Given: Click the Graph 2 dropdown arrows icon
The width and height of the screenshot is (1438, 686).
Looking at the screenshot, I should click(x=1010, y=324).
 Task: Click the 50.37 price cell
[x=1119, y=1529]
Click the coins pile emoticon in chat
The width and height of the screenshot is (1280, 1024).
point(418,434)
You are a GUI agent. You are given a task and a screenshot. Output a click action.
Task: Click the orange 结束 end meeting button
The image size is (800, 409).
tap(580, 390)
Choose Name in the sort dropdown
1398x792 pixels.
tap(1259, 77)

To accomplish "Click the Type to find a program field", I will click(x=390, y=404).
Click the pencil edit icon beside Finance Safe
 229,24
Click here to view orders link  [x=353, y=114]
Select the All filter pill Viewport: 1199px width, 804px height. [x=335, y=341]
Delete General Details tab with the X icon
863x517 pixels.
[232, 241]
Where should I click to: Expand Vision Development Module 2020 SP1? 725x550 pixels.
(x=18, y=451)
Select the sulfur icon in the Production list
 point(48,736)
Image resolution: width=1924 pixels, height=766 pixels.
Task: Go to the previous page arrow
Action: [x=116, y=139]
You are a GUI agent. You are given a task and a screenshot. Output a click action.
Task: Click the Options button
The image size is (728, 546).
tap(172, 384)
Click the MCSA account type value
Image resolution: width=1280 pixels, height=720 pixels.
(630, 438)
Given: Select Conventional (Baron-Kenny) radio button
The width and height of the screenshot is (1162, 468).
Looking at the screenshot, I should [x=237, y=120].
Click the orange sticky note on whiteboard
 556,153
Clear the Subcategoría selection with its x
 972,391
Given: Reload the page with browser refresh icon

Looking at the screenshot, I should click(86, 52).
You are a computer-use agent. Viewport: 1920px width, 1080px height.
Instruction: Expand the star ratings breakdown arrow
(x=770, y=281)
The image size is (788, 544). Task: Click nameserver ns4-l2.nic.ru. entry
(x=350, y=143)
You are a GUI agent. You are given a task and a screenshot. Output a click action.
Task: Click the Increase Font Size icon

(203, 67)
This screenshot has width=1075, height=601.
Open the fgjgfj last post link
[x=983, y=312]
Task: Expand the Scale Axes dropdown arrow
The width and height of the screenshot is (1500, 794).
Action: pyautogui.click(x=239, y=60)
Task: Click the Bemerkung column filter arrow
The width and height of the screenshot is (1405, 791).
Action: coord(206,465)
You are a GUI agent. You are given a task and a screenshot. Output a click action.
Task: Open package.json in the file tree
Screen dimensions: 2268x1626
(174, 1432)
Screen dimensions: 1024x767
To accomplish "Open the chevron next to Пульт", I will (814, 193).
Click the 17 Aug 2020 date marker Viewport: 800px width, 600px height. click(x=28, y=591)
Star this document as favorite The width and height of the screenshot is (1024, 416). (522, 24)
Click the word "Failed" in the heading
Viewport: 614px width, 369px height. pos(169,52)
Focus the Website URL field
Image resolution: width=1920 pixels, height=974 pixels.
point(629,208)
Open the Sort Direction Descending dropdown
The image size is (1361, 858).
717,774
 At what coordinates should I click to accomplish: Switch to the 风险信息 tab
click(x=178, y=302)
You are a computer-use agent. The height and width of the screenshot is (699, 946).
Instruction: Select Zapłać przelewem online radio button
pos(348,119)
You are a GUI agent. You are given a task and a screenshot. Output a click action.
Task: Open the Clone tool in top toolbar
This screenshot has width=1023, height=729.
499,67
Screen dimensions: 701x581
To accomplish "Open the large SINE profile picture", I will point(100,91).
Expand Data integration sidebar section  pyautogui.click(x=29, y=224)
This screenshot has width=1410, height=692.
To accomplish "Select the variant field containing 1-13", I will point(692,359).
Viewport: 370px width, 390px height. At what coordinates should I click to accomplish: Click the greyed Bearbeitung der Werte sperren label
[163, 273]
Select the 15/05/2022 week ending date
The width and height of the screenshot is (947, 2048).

*Assigned task*:
Without leaving anything out, transcribe the records above exactly.

*Your response*:
Given: Click the Graph 2 dropdown arrows icon
The width and height of the screenshot is (1438, 686).
Looking at the screenshot, I should click(x=1010, y=324).
 Task: Click the 50.37 price cell
[x=1119, y=1529]
Click the coins pile emoticon in chat
The width and height of the screenshot is (1280, 1024).
point(418,434)
You are a GUI agent. You are given a task and a screenshot. Output a click action.
Task: Click the orange 结束 end meeting button
The image size is (800, 409).
tap(580, 390)
Choose Name in the sort dropdown
1398x792 pixels.
tap(1259, 77)

To accomplish "Click the Type to find a program field", I will click(x=390, y=404).
Click the pencil edit icon beside Finance Safe
 229,24
Click here to view orders link  [x=353, y=114]
Select the All filter pill Viewport: 1199px width, 804px height. [x=335, y=341]
Delete General Details tab with the X icon
863x517 pixels.
[232, 241]
Where should I click to: Expand Vision Development Module 2020 SP1? 725x550 pixels.
(x=18, y=451)
Select the sulfur icon in the Production list
 point(48,736)
Image resolution: width=1924 pixels, height=766 pixels.
Task: Go to the previous page arrow
Action: [x=116, y=139]
You are a GUI agent. You are given a task and a screenshot. Output a click action.
Task: Click the Options button
The image size is (728, 546).
tap(172, 384)
Click the MCSA account type value
Image resolution: width=1280 pixels, height=720 pixels.
(630, 438)
Given: Select Conventional (Baron-Kenny) radio button
The width and height of the screenshot is (1162, 468).
Looking at the screenshot, I should [x=237, y=120].
Click the orange sticky note on whiteboard
 556,153
Clear the Subcategoría selection with its x
 972,391
Given: Reload the page with browser refresh icon

Looking at the screenshot, I should click(86, 52).
You are a computer-use agent. Viewport: 1920px width, 1080px height.
Instruction: Expand the star ratings breakdown arrow
(x=770, y=281)
The image size is (788, 544). Task: Click nameserver ns4-l2.nic.ru. entry
(x=350, y=143)
You are a GUI agent. You are given a task and a screenshot. Output a click action.
Task: Click the Increase Font Size icon

(203, 67)
This screenshot has width=1075, height=601.
Open the fgjgfj last post link
[x=983, y=312]
Task: Expand the Scale Axes dropdown arrow
The width and height of the screenshot is (1500, 794).
Action: pyautogui.click(x=239, y=60)
Task: Click the Bemerkung column filter arrow
The width and height of the screenshot is (1405, 791).
Action: coord(206,465)
You are a GUI agent. You are given a task and a screenshot. Output a click action.
Task: Open package.json in the file tree
Screen dimensions: 2268x1626
(174, 1432)
Screen dimensions: 1024x767
To accomplish "Open the chevron next to Пульт", I will (814, 193).
Click the 17 Aug 2020 date marker Viewport: 800px width, 600px height. click(x=28, y=591)
Star this document as favorite The width and height of the screenshot is (1024, 416). (522, 24)
Click the word "Failed" in the heading
Viewport: 614px width, 369px height. pos(169,52)
Focus the Website URL field
Image resolution: width=1920 pixels, height=974 pixels.
point(629,208)
Open the Sort Direction Descending dropdown
The image size is (1361, 858).
717,774
 At what coordinates should I click to accomplish: Switch to the 风险信息 tab
click(x=178, y=302)
You are a computer-use agent. The height and width of the screenshot is (699, 946).
Instruction: Select Zapłać przelewem online radio button
pos(348,119)
You are a GUI agent. You are given a task and a screenshot. Output a click action.
Task: Open the Clone tool in top toolbar
This screenshot has width=1023, height=729.
499,67
Screen dimensions: 701x581
To accomplish "Open the large SINE profile picture", I will point(100,91).
Expand Data integration sidebar section  pyautogui.click(x=29, y=224)
This screenshot has width=1410, height=692.
To accomplish "Select the variant field containing 1-13", I will point(692,359).
Viewport: 370px width, 390px height. At what coordinates should I click to accomplish: Click the greyed Bearbeitung der Werte sperren label
[163, 273]
Select the 15/05/2022 week ending date
The width and height of the screenshot is (947, 2048).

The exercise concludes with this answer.